United States Secretary of Defense Leon Panetta has approved a plan that will set in motion the first steps towards standardizing cyber operations for the military. The organizational framework approved by Panetta outlines a new command structure placing the authority for offensive and defensive operations under geographic combatant commanders.
The framework also outlines the creation of a new Joint Cyber Centers known as JCC to serve as a link between U.S. Cyber Command (CYBERCOM) Combat Support Elements and combatant commanders within the military.
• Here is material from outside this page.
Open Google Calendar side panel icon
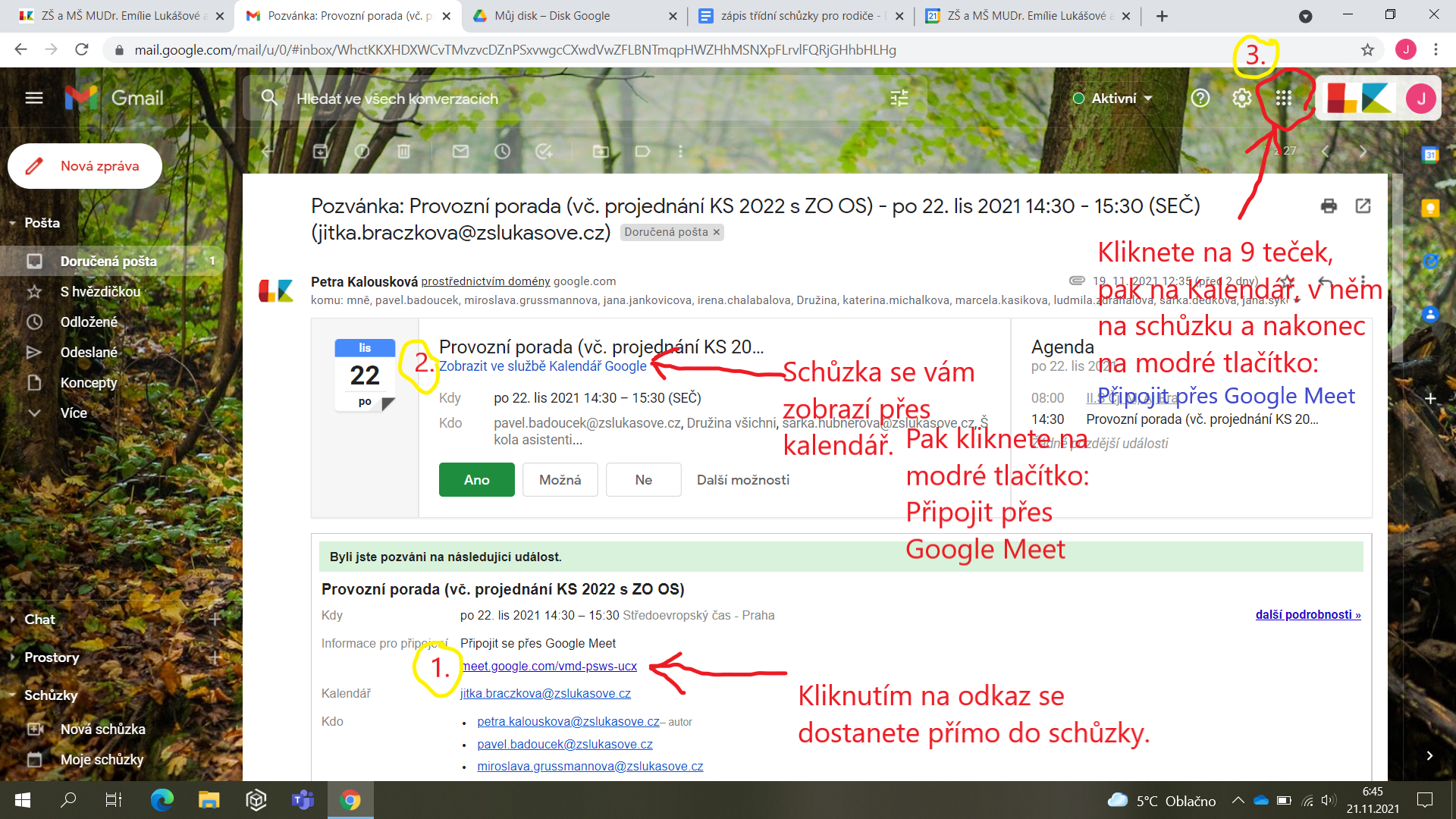The width and height of the screenshot is (1456, 819). click(x=1430, y=155)
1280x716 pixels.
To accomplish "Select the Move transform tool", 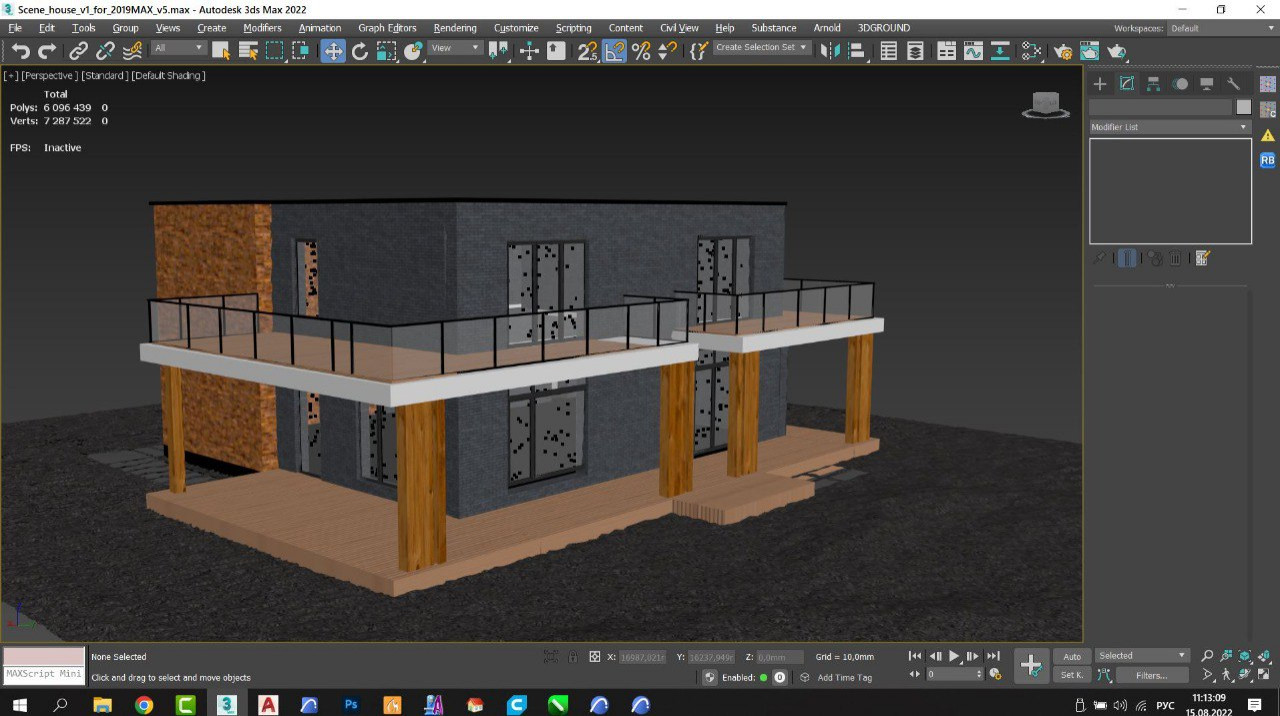I will tap(333, 51).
The JCC will provide combatant commanders with intelligence information and operational know-how for various needs.
Panetta authorized commanders to implement a transitional plan called Joint Staff Transitional Cyberspace Operations Command and Control Concept of Operations. Panetta also told all involved commanders and organizations to make preparations with haste.
Panetta stated, "It is imperative that we move quickly and put the transitional framework in place as soon as possible." 
Part of the duties for each JCC will be to organize offensive operations and protect networks employed by each combatant command. These responsibilities are previously operated separately and not concentrated locally.
Not all experts believe the plan will work citing staffing and budget issues among other things. One former intelligence officer said, "A bunch of Intel dorks wrote this not understanding how people interact or how things work."
Several experts agree that finding personnel capable of operating the new JCC's might be a challenge. Expanded need for personnel also doesn't come without funding. Most of the qualified personnel to operate JCCs are located at Fort Meade CYBERCOM.
Panetta acknowledged concerns with staffing and budgets, and still called for commanders to react quickly. “Although I expect you may find that you need additional resources to implement a complete and enduring C2 (command and control) framework within your commands, speed is important,” Panetta added.

The New York Times reported last week that President Obama gave the go-ahead to perform a cyber-attack on Iran using the Stuxnet virus to destroy nuclear centrifuges.